Institute of Biostatistics and Registry Research, Brandenburg Medical School Theodor Fontane, Fehrbelliner Straße 39, Neuruppin, 16816, Germany.
Division of Molecular Pathology, The Netherlands Cancer Institute, Amsterdam, The Netherlands.
BMC Med Res Methodol. 2023 Jun 29;23(1):154. doi: 10.1186/s12874-023-01982-w.
Many scientific papers are published each year and substantial resources are spent to develop biomarker-based tests for precision oncology. However, only a handful of tests is currently used in daily clinical practice, since development is challenging. In this situation, the application of adequate statistical methods is essential, but little is known about the scope of methods used.

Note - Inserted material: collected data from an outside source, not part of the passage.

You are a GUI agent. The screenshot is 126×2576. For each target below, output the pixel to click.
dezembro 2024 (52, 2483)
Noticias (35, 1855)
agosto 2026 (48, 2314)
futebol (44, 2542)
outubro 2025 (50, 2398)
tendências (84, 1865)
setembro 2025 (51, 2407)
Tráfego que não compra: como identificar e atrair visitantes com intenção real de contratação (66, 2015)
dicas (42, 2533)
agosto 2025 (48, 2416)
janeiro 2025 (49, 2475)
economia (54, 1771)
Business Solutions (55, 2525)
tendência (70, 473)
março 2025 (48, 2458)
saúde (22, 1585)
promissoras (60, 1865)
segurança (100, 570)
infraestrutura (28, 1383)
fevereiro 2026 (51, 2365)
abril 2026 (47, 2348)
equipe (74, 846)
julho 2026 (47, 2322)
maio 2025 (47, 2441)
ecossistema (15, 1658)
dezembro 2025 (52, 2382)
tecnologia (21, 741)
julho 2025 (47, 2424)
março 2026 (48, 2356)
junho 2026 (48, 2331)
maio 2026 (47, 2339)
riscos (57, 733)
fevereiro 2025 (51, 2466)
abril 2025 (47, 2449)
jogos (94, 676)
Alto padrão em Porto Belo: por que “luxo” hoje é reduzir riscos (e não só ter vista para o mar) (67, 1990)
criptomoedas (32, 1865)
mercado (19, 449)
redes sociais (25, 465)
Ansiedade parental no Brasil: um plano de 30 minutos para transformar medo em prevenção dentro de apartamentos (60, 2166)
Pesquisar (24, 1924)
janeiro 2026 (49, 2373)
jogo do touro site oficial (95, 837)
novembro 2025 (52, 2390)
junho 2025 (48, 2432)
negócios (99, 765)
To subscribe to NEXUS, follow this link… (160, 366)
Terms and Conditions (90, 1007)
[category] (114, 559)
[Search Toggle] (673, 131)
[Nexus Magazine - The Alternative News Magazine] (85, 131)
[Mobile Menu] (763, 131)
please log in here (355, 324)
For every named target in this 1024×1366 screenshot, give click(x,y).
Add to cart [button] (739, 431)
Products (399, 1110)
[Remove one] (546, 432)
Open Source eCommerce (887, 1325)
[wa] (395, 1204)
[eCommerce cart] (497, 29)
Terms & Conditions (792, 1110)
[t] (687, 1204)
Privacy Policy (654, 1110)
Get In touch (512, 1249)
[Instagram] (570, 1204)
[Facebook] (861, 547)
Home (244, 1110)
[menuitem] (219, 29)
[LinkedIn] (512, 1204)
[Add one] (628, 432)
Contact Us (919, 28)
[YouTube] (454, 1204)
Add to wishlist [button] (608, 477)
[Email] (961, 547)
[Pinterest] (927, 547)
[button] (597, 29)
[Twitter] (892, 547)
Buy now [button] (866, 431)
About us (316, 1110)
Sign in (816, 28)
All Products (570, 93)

A PubMed search identified clinical studies among women with breast cancer comparing at least two different treatment groups, one of which chemotherapy or endocrine treatment, by levels of at least one biomarker. Studies presenting original data published in 2019 in one of 15 selected journals were eligible for this review. Clinical and statistical characteristics were extracted by three reviewers and a selection of characteristics for each study was reported.
Of 164 studies identified by the query, 31 were eligible. Over 70 different biomarkers were evaluated. Twenty-two studies (71%) evaluated multiplicative interaction between treatment and biomarker. Twenty-eight studies (90%) evaluated either the treatment effect in biomarker subgroups or the biomarker effect in treatment subgroups. Eight studies (26%) reported results for one predictive biomarker analysis, while the majority performed multiple evaluations, either for several biomarkers, outcomes and/or subpopulations. Twenty-one studies (68%) claimed to have found significant differences in treatment effects by biomarker level. Fourteen studies (45%) mentioned that the study was not designed to evaluate treatment effect heterogeneity.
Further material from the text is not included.